== Segment start ==

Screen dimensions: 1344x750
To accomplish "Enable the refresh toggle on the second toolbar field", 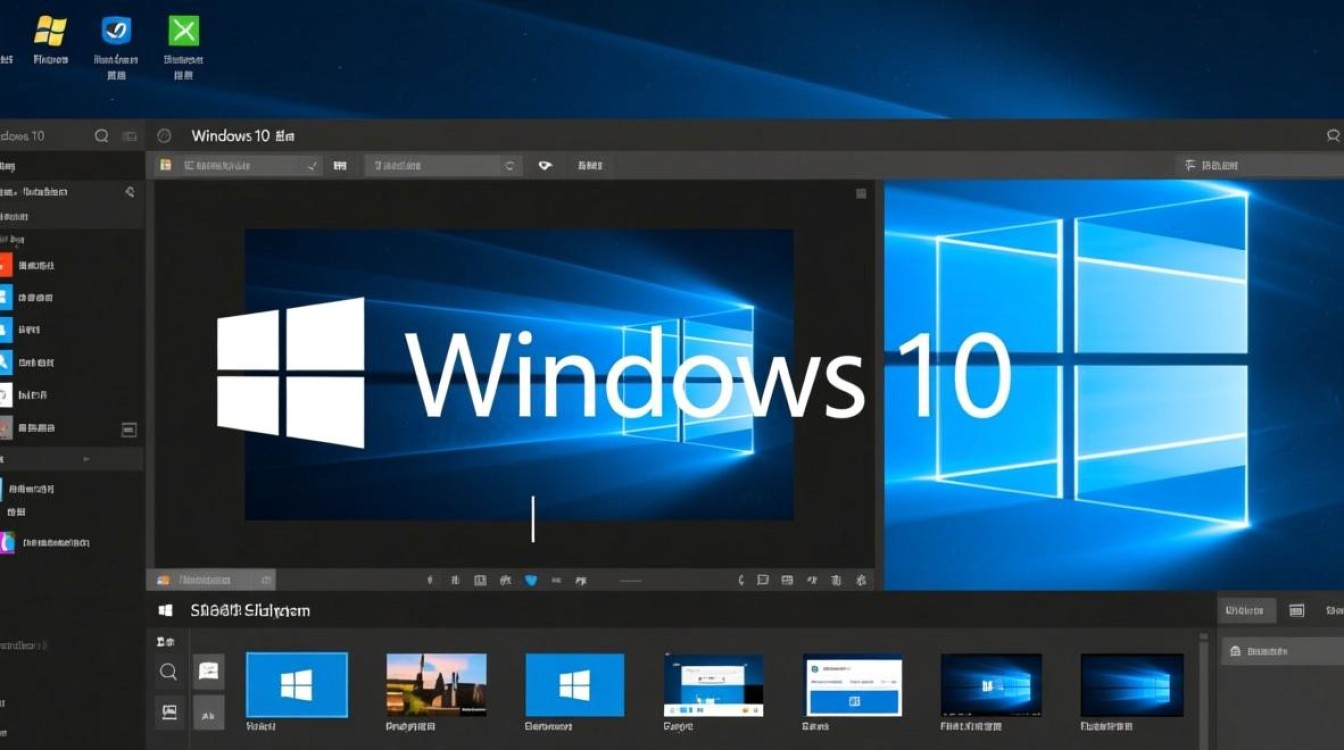I will coord(510,165).
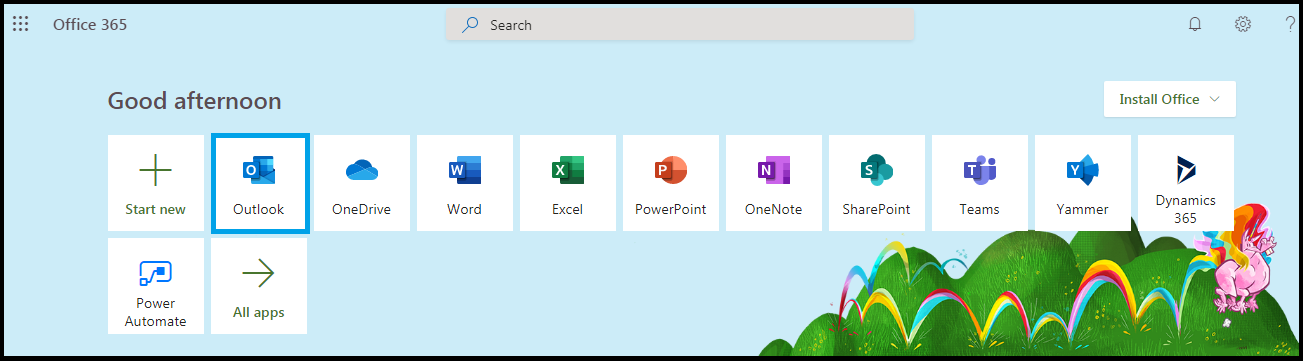Open the Word app tile
The image size is (1303, 361).
tap(465, 183)
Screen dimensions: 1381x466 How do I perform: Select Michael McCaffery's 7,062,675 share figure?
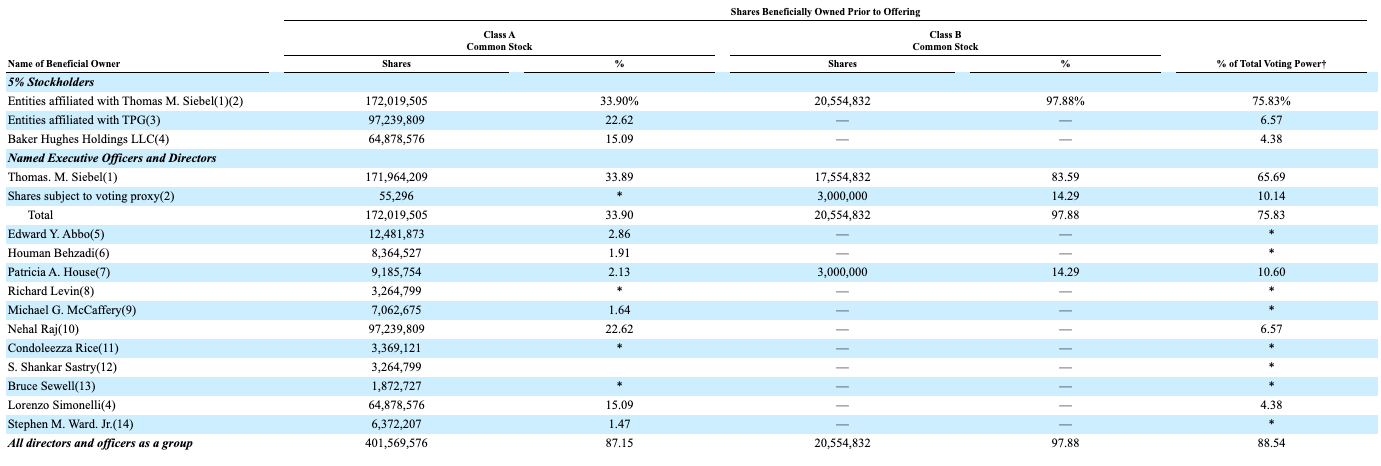(x=397, y=310)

== Segment end ==

:: ACTIVITY ::
Each line from the one with "Screen dimensions: 1381x466" through the end of the entries should be reproduced exactly. Leave out the pictures.

:: EXERCISE RESULT ::
Screen dimensions: 1381x466 How do I perform: Select Michael McCaffery's 7,062,675 share figure?
(x=397, y=310)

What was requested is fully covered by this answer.